Hm. What a simple concept; overlook the bad and replace it with something good. Easy, right?
Fast-forwarding ahead several years, I joined a girls’ bible study in early 2017, studying the book “One Thousand Gifts.” The first day, we went over this funny sounding Greek word, “Eucharisteo.” The word is εὐχαριστέω in its authentic form, and the translation of the word breaks down into the following Greek root:
Chara, being a crucial root to the word Eucharisteo implies that joy AND thanksgiving are necessary in order to create the final simplified meaning:
1. to be or feel grateful; to give thanks.
I remember this word standing out so much when I heard it.
And then I had a thought…
Why, WHY is it so hard for people to live this word out?
Living as 21st Century Americans, the amount of negativity, ingratitude, and complaint that surrounds us in this culture is overwhelming.
Going through this study opened my heart in so many ways. I was personally convicted of the tendency I have to be ungrateful over both big and small things, forgetting all too quickly the blessings that were RIGHT in front of me! Instead, my selfish heart only desires more things of the flesh.
Through the study, I learned a lot about what it means to pursue Christ; a main takeaway being that in order to live a life fully committed to Christ, it is paramount that eucharisteo becomes not just an occasional action or feeling, but instead, the epitome of our lifestyle.
“Give thanks in all circumstances; for this is the will of God in Christ Jesus for you.”
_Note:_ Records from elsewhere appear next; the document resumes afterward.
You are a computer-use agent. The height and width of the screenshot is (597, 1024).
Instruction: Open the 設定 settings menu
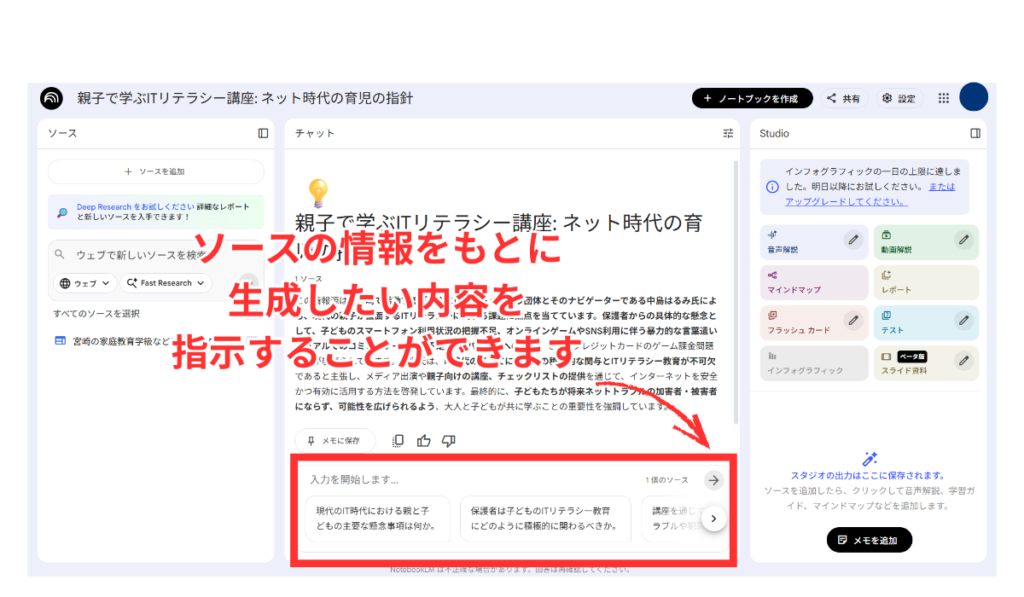tap(898, 98)

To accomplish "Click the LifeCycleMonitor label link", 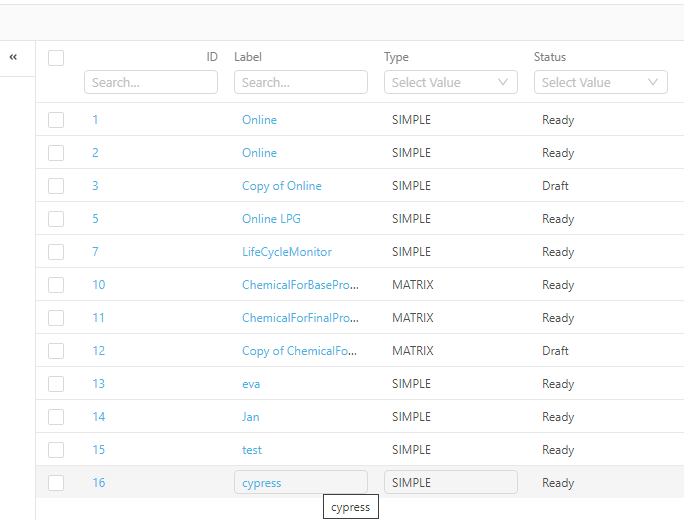I will [x=286, y=252].
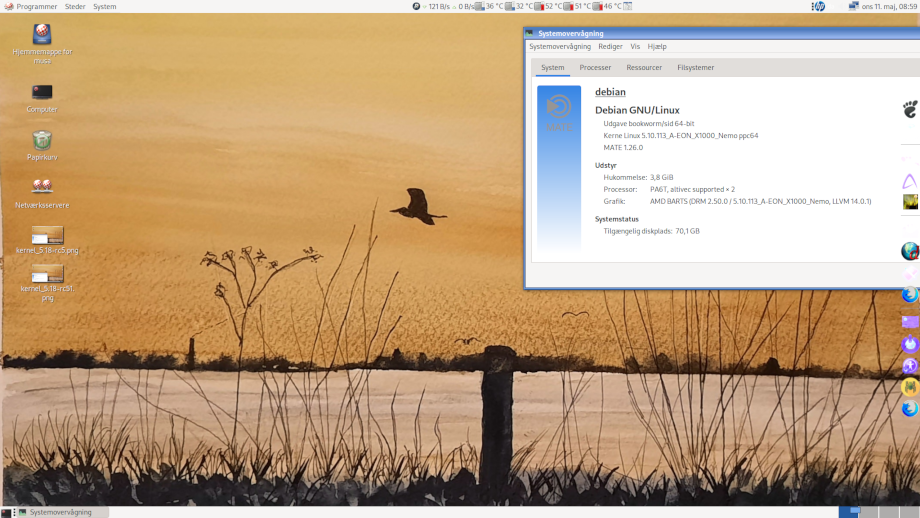Open the Rediger menu

(x=610, y=46)
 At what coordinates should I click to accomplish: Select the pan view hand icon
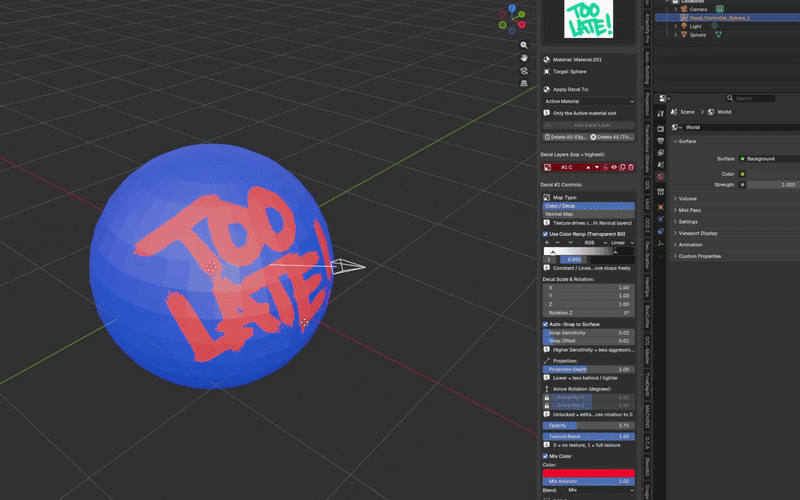(523, 58)

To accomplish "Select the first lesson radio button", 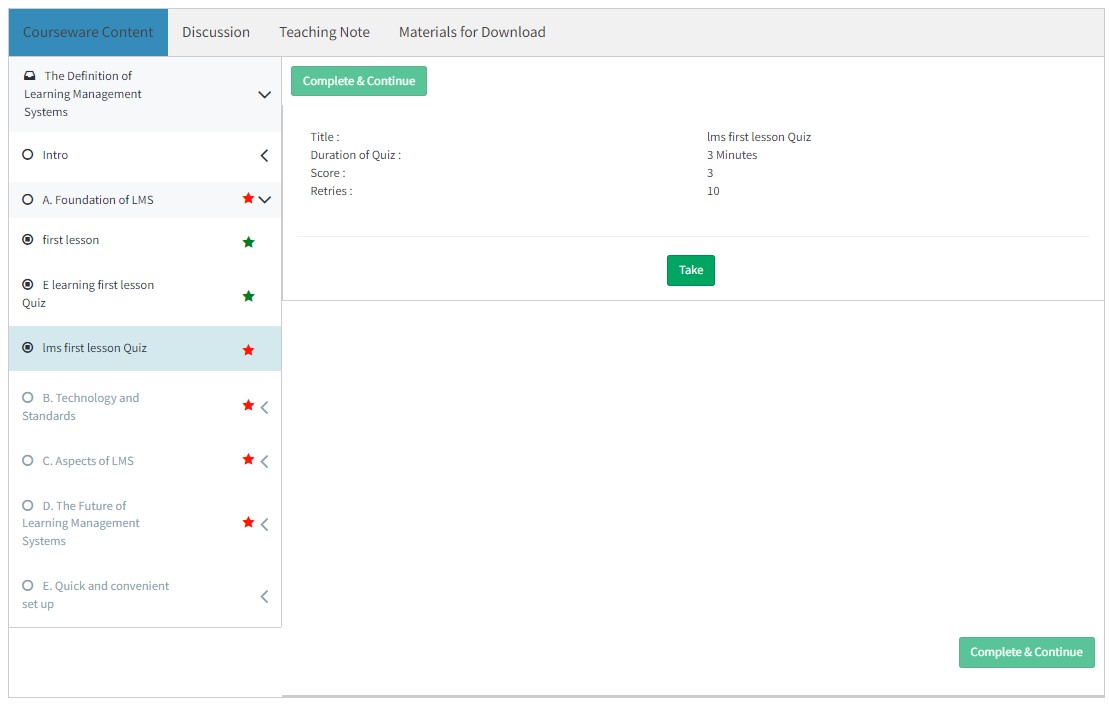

We are a body of believers called to give thanks to the Lord in EVERY situation.
A simple, practical challenge that the girls in the bible study and I did to incorporate this into our lifestyle was to take blank journals and each day write down three things we’re thankful for, from small things like Dunkin’ Donuts coffee, to large things like the influential role models in our lives. I was shocked at how taking five minutes to do this each day completely changed my attitude for the whole day. Days I felt like complaining, the Lord instead used to show me His goodness and grace.
As I continue to learn and grow, I continue to realize how essential it is to practice Eucharisteo (that is, combining joy and thankfulness). Offering our gratitude to the Lord IS indeed the Christian’s response to the gift of salvation that the Lord has bestowed upon us.
Upon receiving salvation, we are no longer lost or wandering. It is then that we are His; His redeemed, chosen ones, and the very least we can do in response to this gift is incorporate this act of eucharisteo into our daily lives.
This reminder absolutely wrecked my world. Often, especially in today’s culture, it becomes all too simple to glance over all of the blessings poured upon us, without the slightest bit of gratitude or prayer of praise to the Lord.
The truth is that we don’t deserve any of the good in this world; not our life, our family, our friends, our home. None of it. Yet the Lord is gracious enough to give us blessings like these anyways, his SON most of all! If nothing else, the gift of my salvation is reason enough to turn a grumpy mood into a joyful one… the simple reminder of the fact that we are here, living and breathing as redeemed people in Christ. Hallelujah, all I have is Christ!